TASK OBJECTIVE >> Write out each entry word for word.

━━━ DATA FOR PROCESSING

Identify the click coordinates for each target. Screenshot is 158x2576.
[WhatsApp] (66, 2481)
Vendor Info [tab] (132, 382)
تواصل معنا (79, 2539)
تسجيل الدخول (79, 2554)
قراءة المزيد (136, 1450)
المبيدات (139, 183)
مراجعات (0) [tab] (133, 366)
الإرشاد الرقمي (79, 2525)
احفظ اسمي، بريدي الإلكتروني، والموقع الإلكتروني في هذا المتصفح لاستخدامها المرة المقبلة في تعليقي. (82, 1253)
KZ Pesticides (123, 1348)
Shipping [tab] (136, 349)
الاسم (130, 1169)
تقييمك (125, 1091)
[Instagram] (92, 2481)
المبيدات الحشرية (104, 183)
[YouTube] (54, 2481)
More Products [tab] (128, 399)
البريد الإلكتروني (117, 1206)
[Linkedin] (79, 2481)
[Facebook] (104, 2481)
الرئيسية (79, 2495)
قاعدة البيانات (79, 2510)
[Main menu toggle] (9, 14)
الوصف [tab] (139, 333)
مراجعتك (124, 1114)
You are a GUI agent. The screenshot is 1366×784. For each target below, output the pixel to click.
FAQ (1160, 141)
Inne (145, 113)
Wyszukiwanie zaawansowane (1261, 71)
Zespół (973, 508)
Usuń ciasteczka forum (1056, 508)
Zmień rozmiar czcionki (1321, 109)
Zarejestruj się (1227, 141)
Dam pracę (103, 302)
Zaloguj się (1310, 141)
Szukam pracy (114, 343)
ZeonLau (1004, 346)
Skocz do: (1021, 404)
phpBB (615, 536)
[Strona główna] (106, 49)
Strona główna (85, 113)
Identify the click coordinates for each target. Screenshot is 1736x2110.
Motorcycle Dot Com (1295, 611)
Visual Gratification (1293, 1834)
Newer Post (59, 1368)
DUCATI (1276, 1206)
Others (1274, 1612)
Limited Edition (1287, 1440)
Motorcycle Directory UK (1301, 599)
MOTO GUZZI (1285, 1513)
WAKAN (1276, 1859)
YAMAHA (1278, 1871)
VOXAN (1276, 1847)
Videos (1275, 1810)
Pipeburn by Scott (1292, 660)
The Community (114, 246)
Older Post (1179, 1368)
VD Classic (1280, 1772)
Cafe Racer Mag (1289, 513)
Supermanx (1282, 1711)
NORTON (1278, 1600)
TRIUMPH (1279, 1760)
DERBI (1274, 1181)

━━━━━━

SOLUTION TO THE EXERCISE >>
Identify the click coordinates for each target. Screenshot is 158x2576.
[WhatsApp] (66, 2481)
Vendor Info [tab] (132, 382)
تواصل معنا (79, 2539)
تسجيل الدخول (79, 2554)
قراءة المزيد (136, 1450)
المبيدات (139, 183)
مراجعات (0) [tab] (133, 366)
الإرشاد الرقمي (79, 2525)
احفظ اسمي، بريدي الإلكتروني، والموقع الإلكتروني في هذا المتصفح لاستخدامها المرة المقبلة في تعليقي. (82, 1253)
KZ Pesticides (123, 1348)
Shipping [tab] (136, 349)
الاسم (130, 1169)
تقييمك (125, 1091)
[Instagram] (92, 2481)
المبيدات الحشرية (104, 183)
[YouTube] (54, 2481)
More Products [tab] (128, 399)
البريد الإلكتروني (117, 1206)
[Linkedin] (79, 2481)
[Facebook] (104, 2481)
الرئيسية (79, 2495)
قاعدة البيانات (79, 2510)
[Main menu toggle] (9, 14)
الوصف [tab] (139, 333)
مراجعتك (124, 1114)
You are a GUI agent. The screenshot is 1366×784. For each target below, output the pixel to click.
FAQ (1160, 141)
Inne (145, 113)
Wyszukiwanie zaawansowane (1261, 71)
Zespół (973, 508)
Usuń ciasteczka forum (1056, 508)
Zmień rozmiar czcionki (1321, 109)
Zarejestruj się (1227, 141)
Dam pracę (103, 302)
Zaloguj się (1310, 141)
Szukam pracy (114, 343)
ZeonLau (1004, 346)
Skocz do: (1021, 404)
phpBB (615, 536)
[Strona główna] (106, 49)
Strona główna (85, 113)
Identify the click coordinates for each target. Screenshot is 1736x2110.
Motorcycle Dot Com (1295, 611)
Visual Gratification (1293, 1834)
Newer Post (59, 1368)
DUCATI (1276, 1206)
Others (1274, 1612)
Limited Edition (1287, 1440)
Motorcycle Directory UK (1301, 599)
MOTO GUZZI (1285, 1513)
WAKAN (1276, 1859)
YAMAHA (1278, 1871)
VOXAN (1276, 1847)
Videos (1275, 1810)
Pipeburn by Scott (1292, 660)
The Community (114, 246)
Older Post (1179, 1368)
VD Classic (1280, 1772)
Cafe Racer Mag (1289, 513)
Supermanx (1282, 1711)
NORTON (1278, 1600)
TRIUMPH (1279, 1760)
DERBI (1274, 1181)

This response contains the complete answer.